WHAT TO DO:
Copy exactly, no pictures: every line from the one that contains "Given: Click the 雷神抗拒 blue book icon" through the end of the entries below.

Stored items
★ ★ ★ ★

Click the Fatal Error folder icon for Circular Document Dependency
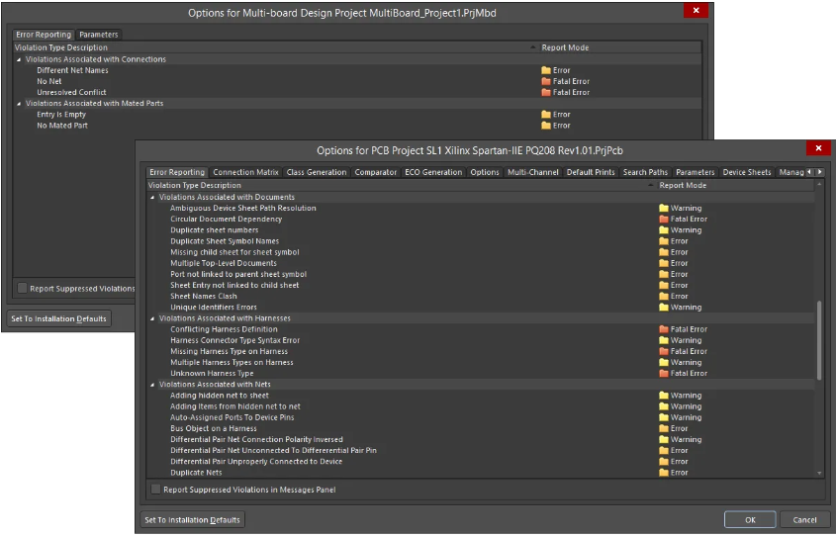The height and width of the screenshot is (537, 836). click(664, 220)
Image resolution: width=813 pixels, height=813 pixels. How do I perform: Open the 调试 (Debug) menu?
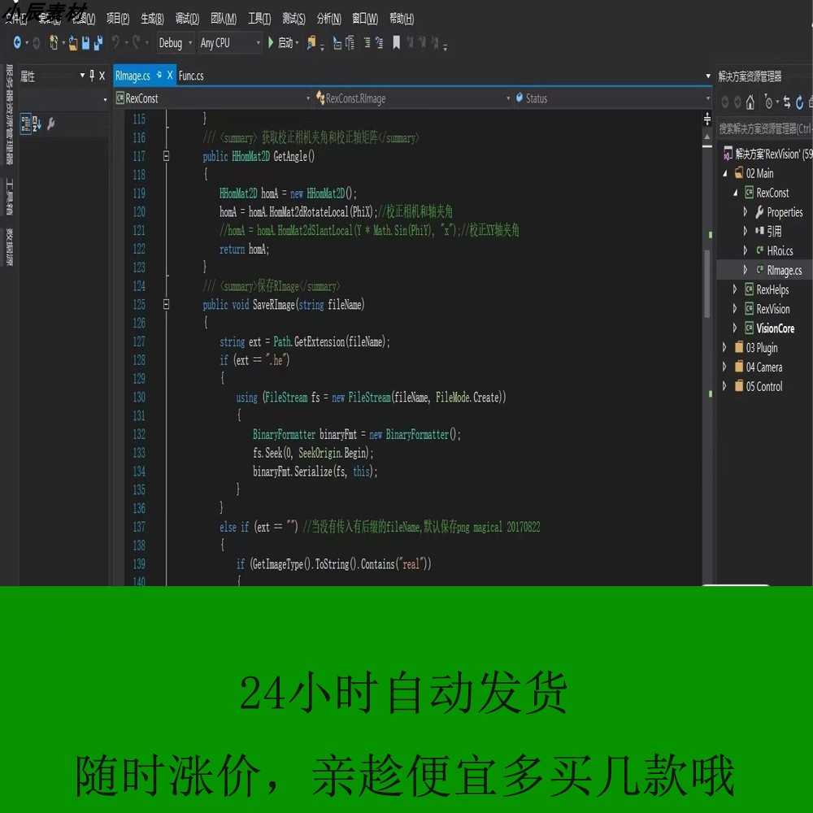point(186,18)
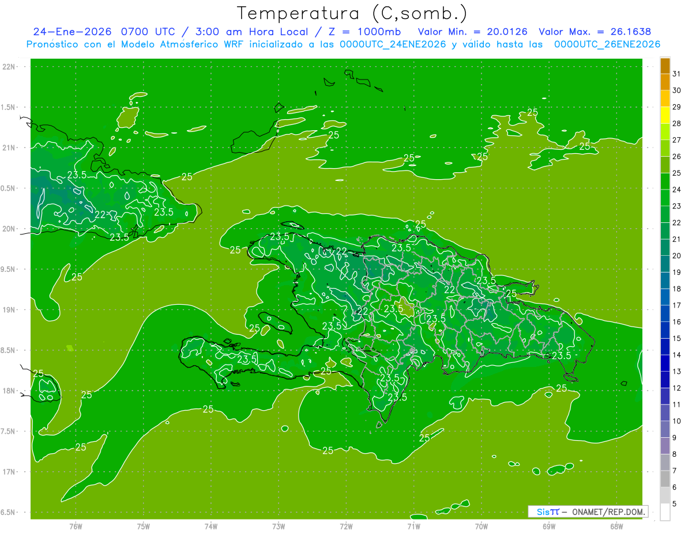Pick the legend swatch between 24 and 25

665,181
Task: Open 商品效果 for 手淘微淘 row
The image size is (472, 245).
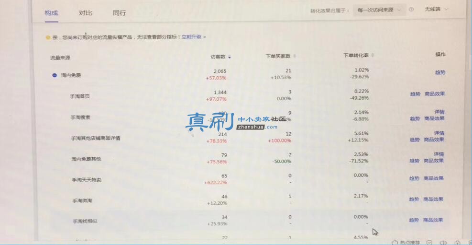Action: point(433,199)
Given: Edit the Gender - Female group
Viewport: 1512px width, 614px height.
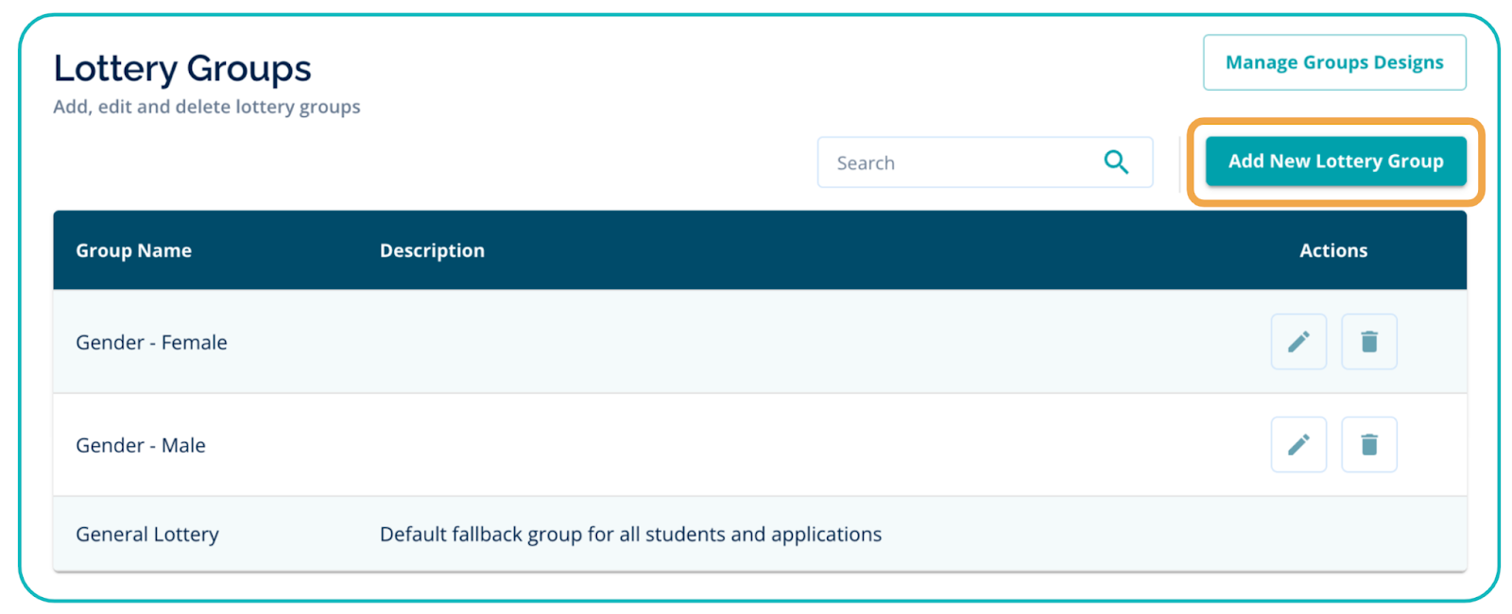Looking at the screenshot, I should 1298,342.
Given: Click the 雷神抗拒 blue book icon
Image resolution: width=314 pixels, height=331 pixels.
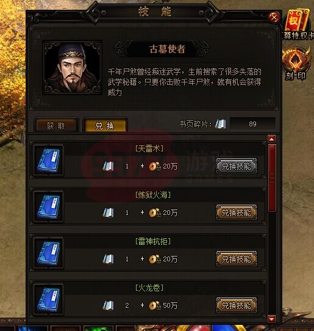Looking at the screenshot, I should (48, 253).
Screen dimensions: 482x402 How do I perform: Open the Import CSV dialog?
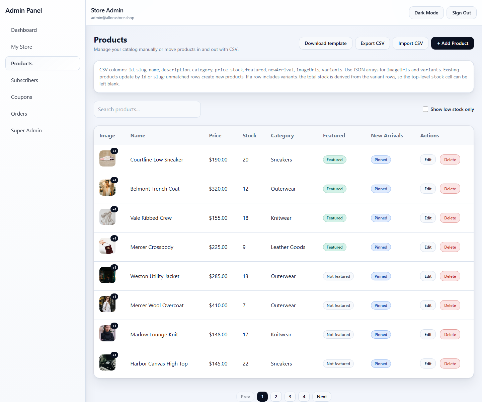[x=410, y=43]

★ ★ ★ ★

RESULT BELOW:
Given: Click the 雷神抗拒 blue book icon
Image resolution: width=314 pixels, height=331 pixels.
Looking at the screenshot, I should (48, 253).
Screen dimensions: 482x402 How do I perform: Open the Import CSV dialog?
[x=410, y=43]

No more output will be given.